Acenou com a cabeça sem afastar o olhar. Tentava descobrir o seu estado de espírito através dos olhos, mas aquele homem tinha o olhar de tal forma distante que ninguém lhe conseguiria adivinhar os sentimentos. Mr.Creek apertou as mãos e recostou-se na cadeira, observando uma pilha de livros que estava num dos lados da mesa.
- Sabes ler e escrever? -perguntou, fitando de novo os olhos do rapaz.
- Sei. -murmurou, e o latejar aumentou cada vez mais.
Mr.Creek sorriu torcidamente e cruzou as pernas com relativa calma.
- Óptimo...Que mais sabes fazer?
- Desenhar...E lavar roupa. -respondeu, gaguejando entre as palavras. Sentiu um arrepio na espinha quando olhou de novo para o homem, e pressentiu que isso não era um bom augúrio.
- Não sabes fazer tanto como o que a tua mãe me disse. Mas haverá alguma coisa nesta casa para fazeres, não posso desperdiçar o meu dinheiro em coisas sem valor, não é verdade? -ironizou, levantando-se da cadeira e dando uma volta à mesa com as mãos atrás das costas.- És bastante alto para a tua idade, qual era mesmo? Doze anos?
- Não, faço-os daqui a dez dias.
- Ah, sim! Onze anos, a idade perfeita. -sorriu e passou as mãos pelos seus cabelos pretos oleosos.- Disseste que lavavas roupa? Hm...Óptimo! Amanhã podes começar a ajudar o Zach na lavandaria. Sabes, no início ele era como tu, um rapazinho pequeno que não sabia fazer nada, agora é um dos meus melhores serviçais.
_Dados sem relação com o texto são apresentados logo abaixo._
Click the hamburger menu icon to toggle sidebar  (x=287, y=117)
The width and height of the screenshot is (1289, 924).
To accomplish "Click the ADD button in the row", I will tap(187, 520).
Sabe fazer de tudo e obedece-me, se lhe pedisse para roubar algo tenho a certeza de que ele me traria tudo. -Diarmid detectou por momentos um brilho sádico nos seus olhos, e pela primeira vez na vida ficou realmente assustado.- Digamos que o domei razoavelmente bem. Oh, porque estás a tremer tanto? Eu não te aleijo, pequeno.
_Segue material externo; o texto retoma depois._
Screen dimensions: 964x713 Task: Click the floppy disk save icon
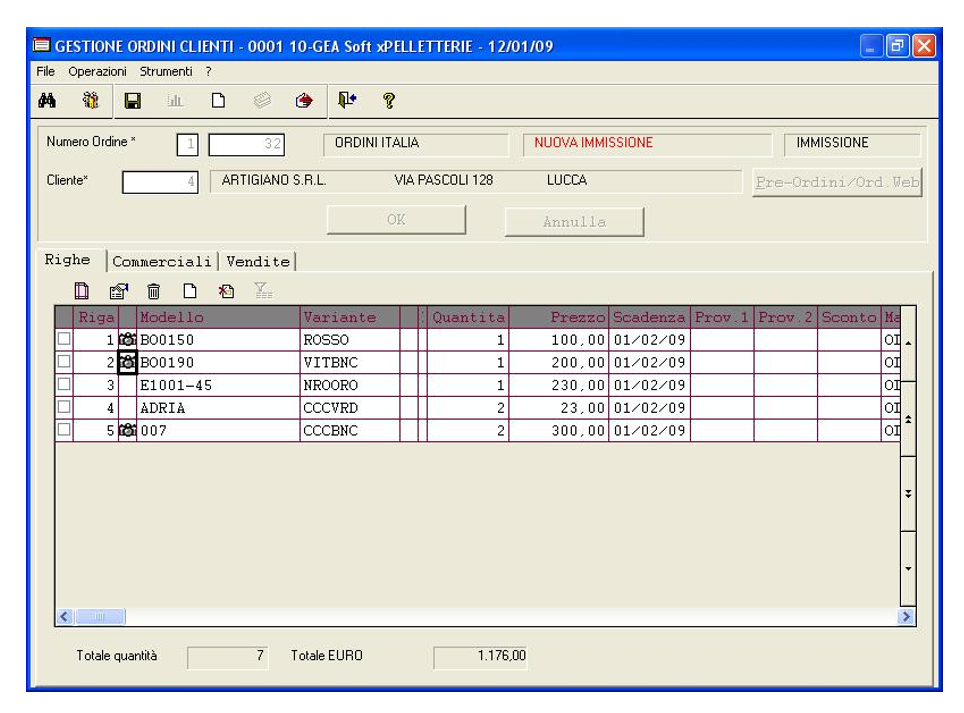[131, 101]
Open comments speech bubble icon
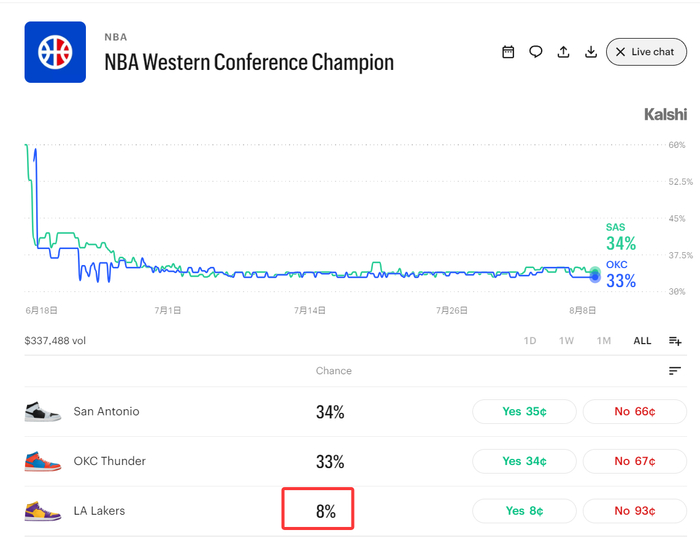This screenshot has width=700, height=538. (x=536, y=52)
Diarmid abraçou-se a si próprio, muitas imagens estavam a passar ao mesmo tempo na sua cabeça. A sua mãe batendo-lhe, berrando-lhe. Os miúdos do seu bairro a espancá-lo quase até à morte, gritando-lhe injúrias. Os clientes da mãe a olhá-lo de alto a baixo, rindo da sua cara. Mas nenhuma das situação lhe pareceu tão perturbadora como a que estava a viver, não conhecia aquele homem, mas algo lhe dizia que a sua chegada aquela casa fora o pior erro da sua vida. Poderia ter fugido quando Margareth o deixou à porta da mansão, arranjaria uma maneira de sobreviver como sempre. Mas não, a riqueza daquela paisagem enfeitiçou-o e trouxe-o até aquela sala, até aquele homem. A sua cabeça começou a latejar cada vez mais e as estantes de livros começaram a ficar cada vez mais desfocadas. Iria desmaiar, como sempre. Não, não podia, não sabia o que aquele homem lhe poderia fazer enquanto estava incapacitado. E se ele o violasse, tinha atrevimento para tal. Espremeu os olhos, talvez assim voltasse a ver as coisas com clareza. De nada serviria, ele sentia-se fraco, muito fraco, como um cão vadio que vagueia pelas ruas na busca interminável de comida. Já não podia fazer nada, o corvo tapara-lhe os olhos com as suas asas negras e imobilizou-lhe os sentidos.